Я только мечтала, чтобы я отомстила, чтобы я погибла и обо мне написали книгу. Готова была все сделать для своей родины.
– Но у вас был маленький ребенок?
– Дочку я родила в сорок третьем. На болоте родила в стогу сена. Пеленочки на себе сушила, положу за пазуху, согрею и опять пеленаю. Вокруг все горело, жгли деревни вместе с людьми… Девять деревень сожгли в нашем Гресском районе (был такой до войны, теперь вся его территория вошла в Слуцкий район).
Я сама огарки собирала, собирала подруге семью. Косточки находили, и где остался кусочек одежды, хоть окраечек какой, узнавали, кто это. Подняла я один кусочек, она говорит: „Мамина кофта…“ И упала. Кто в простынку, кто в наволочку косточки собирал. Что у кого было чистое. И в могилку общую клали. Только косточки белые…
После этого на какое бы задание меня ни посылали, я шла. Я хотела как можно больше помощи оказать. Ничего не жалела.
Ребенок у меня был маленький, три месяца, я с ним на задание ходила. Комиссар меня отправлял, а сам плакал: „Душа болит“. Медикаменты из города приносила, бинты, сыворотку… Между ручек и между ножек положу, пеленочками перевяжу и несу. В лесу раненые умирают. Надо идти. Никто не пройдет, везде немецкие и полицейские посты, одна я проходила.
Теперь так рассказать трудно… Чтобы была температура, ребеночек плакал, солью его натирала. Он тогда красный весь, по нем сыпь, он из шкуры вылазит. Подхожу к посту: „Тиф, пан… Тиф…“ Они кричат, чтобы скорее уходила: „Век!.. Век…“ И солью натирала, и чесночек клала. А дитятко маленькое… С трех месяцев я с ним ходила на задание… Еще грудью кормила…
Как пройдем посты, войду в лес, плачу-плачу. Кричу! Так дитятко жалко. А через день-два опять иду. Надо…»
Сидела рядом с Марией Тимофеевной ее подруга Мария Михайловна Матусевич-Заяц, вместе с которой они были в подполье, затем в партизанах. Слушала, плакала. О своем тоже без слез не могла рассказывать.
«За три дня до войны родила я сыночка… Антона… Люди кричат: „Война!“, а мы в роддоме детей рожаем. И что я запомнила – мальчиков все рожали.

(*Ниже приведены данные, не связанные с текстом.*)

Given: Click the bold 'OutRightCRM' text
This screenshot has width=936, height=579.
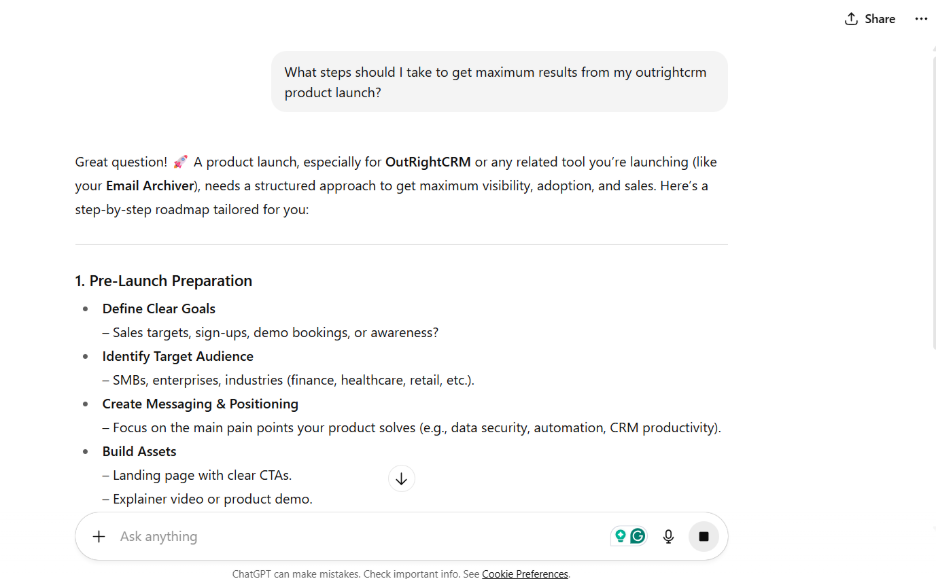Looking at the screenshot, I should [x=428, y=162].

С первых дней, как пришли немцы, мы старались в лесу каждый патрон подобрать. Оружие собирали. Мама не пускала: „Куда ты с дитем на руках? Бога не боишься?“ – „А эти бога бояться. – отвечала я. – Посмотри, что делают с нашими людьми…“
Выведут молодых мужчин с хаты и возле порогов расстреляют. У нас двое соседских хлопцев так положили. Возле самой хаты. Возле самого порога…
Я была комсомолка. И не могла сидеть сложа руки. Листовки разносила, сведения собирала. И все с ребенком на руках. Две головы несла немцам. Сколько слез моих было? Река.
Сыночек погиб. Без меня погиб, но по моей вине, я в партизанах была. Их с мамой сожгли.? Я прибежала к нашей хате… Земля еще теплая была… Одно, что я нашла: граммочку костной золы… Я ее уже знала…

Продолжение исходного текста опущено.